"Don Pearce" wrote in message
...
On Wed, 4 Feb 2009 19:17:45 +0200, "Iain Churches"
wrote:
Don Pearce wrote in message news:4992beba.108434515@localhost...
I was interested in how heavily modulated vinyl could be, so I popped
an old record (Long Hot Summer Night, Jimi Hendrix, Track Records
1968) under the microscope for a look. And what did I find? Two
adjacent grooves clearly broken into each other:
http://81.174.169.10/odds/grooves.jpg
Was this a really common back then, or is this kind of thing a rarity?
Neither rare nor common.
It was normal practice to examine heavily modulated passages
under ther microscope after cutting both the test and the final
master. Many cutting engineers used to also test cut loud segments
with excessive lateral excursion several times as a practice run.
But it was impossible to check every single patch with the microscope.

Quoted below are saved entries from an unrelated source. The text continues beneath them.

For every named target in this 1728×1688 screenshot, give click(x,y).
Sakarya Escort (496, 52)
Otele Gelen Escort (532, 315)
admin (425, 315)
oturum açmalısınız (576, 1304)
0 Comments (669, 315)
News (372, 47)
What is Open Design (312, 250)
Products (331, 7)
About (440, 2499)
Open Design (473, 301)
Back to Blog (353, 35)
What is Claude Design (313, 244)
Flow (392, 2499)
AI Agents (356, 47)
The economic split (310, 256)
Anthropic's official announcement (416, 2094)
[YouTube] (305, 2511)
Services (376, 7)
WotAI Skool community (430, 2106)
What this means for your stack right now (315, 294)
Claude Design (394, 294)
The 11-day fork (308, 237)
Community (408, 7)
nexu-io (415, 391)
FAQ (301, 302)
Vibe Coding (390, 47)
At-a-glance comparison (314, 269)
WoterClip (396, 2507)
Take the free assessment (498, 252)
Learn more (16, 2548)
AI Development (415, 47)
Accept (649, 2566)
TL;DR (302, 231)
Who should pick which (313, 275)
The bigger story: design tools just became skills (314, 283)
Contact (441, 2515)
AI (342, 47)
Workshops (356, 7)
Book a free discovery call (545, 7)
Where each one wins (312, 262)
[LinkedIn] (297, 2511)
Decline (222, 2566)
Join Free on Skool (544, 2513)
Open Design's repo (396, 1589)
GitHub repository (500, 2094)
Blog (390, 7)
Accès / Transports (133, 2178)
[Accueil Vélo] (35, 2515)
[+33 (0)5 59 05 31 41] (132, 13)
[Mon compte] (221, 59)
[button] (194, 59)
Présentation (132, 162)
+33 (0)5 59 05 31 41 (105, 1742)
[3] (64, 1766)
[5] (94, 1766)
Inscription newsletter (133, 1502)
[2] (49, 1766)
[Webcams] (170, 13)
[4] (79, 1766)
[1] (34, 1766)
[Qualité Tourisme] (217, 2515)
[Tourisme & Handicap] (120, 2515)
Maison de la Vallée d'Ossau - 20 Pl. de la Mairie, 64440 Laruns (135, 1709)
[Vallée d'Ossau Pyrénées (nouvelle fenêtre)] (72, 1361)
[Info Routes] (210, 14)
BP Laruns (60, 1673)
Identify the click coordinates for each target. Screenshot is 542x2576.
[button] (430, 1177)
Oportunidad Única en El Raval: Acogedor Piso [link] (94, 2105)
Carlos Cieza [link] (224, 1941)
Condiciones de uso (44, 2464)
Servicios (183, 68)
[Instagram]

The master was never played, but the initial test cut usually was. If
no problems were encountered with say an SME 3009 and Shure V15
then the master went to the factory.
Are there tracking problems with the Hendrix, Don?
Iain
No, not at all. I was just feeling a bit bored and curious. I thought
that even in '68 there was some automation that predicted amplitude
and widened the pitch a little.
Yes, there was. Most cutting room tape machines had a standard
head bridge with the erase and record heads removed. There was a
"pre-cue" head, about the same distance again upstream, which fed
a servo amp. In addition, manual pitch adjustment was available.